On the other hand, "cleaning with soaps and hydroalcoholic gels -which are also colloids- obeys to the possibility of reducing or eliminating the interaction of the virus with the human being from the principles of surface chemistry and colloids. When we wash our hands, a layer of soap is created on the skin that allows the virus to slide off and leave our body", adds the author.
Colloidal chemistry for industry
There are many industrial sectors in which colloids are fundamental. Rodrigo Moreno highlights, among others, the agrochemical industry and its use of insecticides and fungicides, which when mixed with water form a homogeneous emulsion.

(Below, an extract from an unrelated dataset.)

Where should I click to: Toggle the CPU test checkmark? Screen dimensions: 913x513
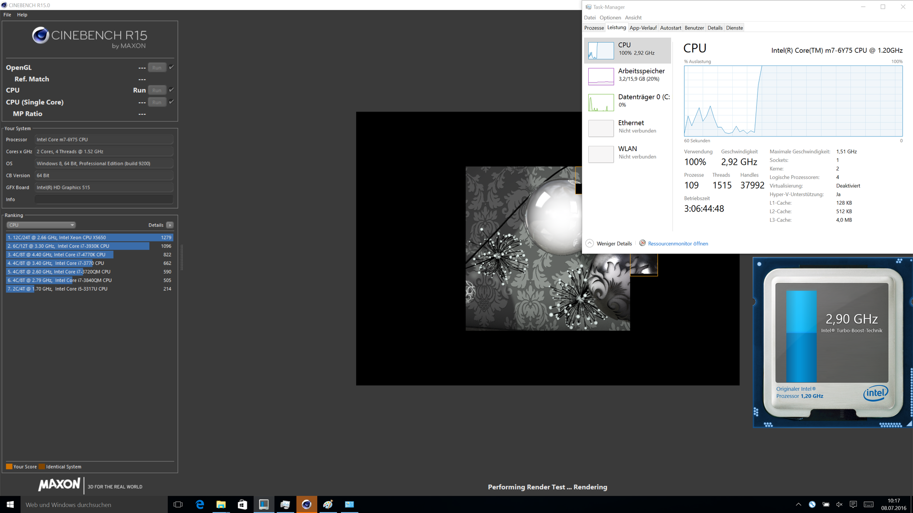(x=172, y=90)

Another activity of vital importance is the control that colloidal chemistry exerts in the manufacture of medicines and other pharmaceutical applications, such as the controlled release of active components.
Colloids are also basic 'ingredients' in the food industry. "In some cases the most important factor is stability, so preservatives and stabilisers are used to maximise the shelf life of the product and delay the expiry date as much as possible. Other products are prepared directly before consumption, so the ease of achieving immediate dispersion without the presence of lumps is a critical factor," he explains.
Colloids is number 124 of the popular science collection 'What do we know about?' (CSIC-Catarata). The book can be purchased both in bookshops and on the websites of Editorial CSIC and Los Libros de la Catarata. To request interviews with the author or more information, please contact: email@example.com (91 568 14 77).
About the author
Rodrigo Moreno Botella holds a PhD in Chemical Sciences from the Autonomous University of Madrid and is a research professor at the CSIC. He has spent his entire career at the Institute of Ceramics and Glass (ICV), where he has been a pioneer in the study of colloid chemistry applied to ceramic processing. He is a member of the Spanish, Portuguese, European and American ceramic societies and vice-president of the Spanish Society of Materials (SOCIEMAT). He is co-author of more than 400 publications and belongs to the editorial board of several scientific journals in the area of materials. He has received the JECS Trust Award and is a Fellow of the European Ceramics Society and an Academician of the World Academy of Ceramics.